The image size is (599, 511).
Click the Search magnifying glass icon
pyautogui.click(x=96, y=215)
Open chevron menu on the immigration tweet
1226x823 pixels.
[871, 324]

————

**To do:**
Copy out all of the records verbatim.

**Answer to the problem:**
The image size is (599, 511).
Click the Search magnifying glass icon
pyautogui.click(x=96, y=215)
Open chevron menu on the immigration tweet
1226x823 pixels.
[871, 324]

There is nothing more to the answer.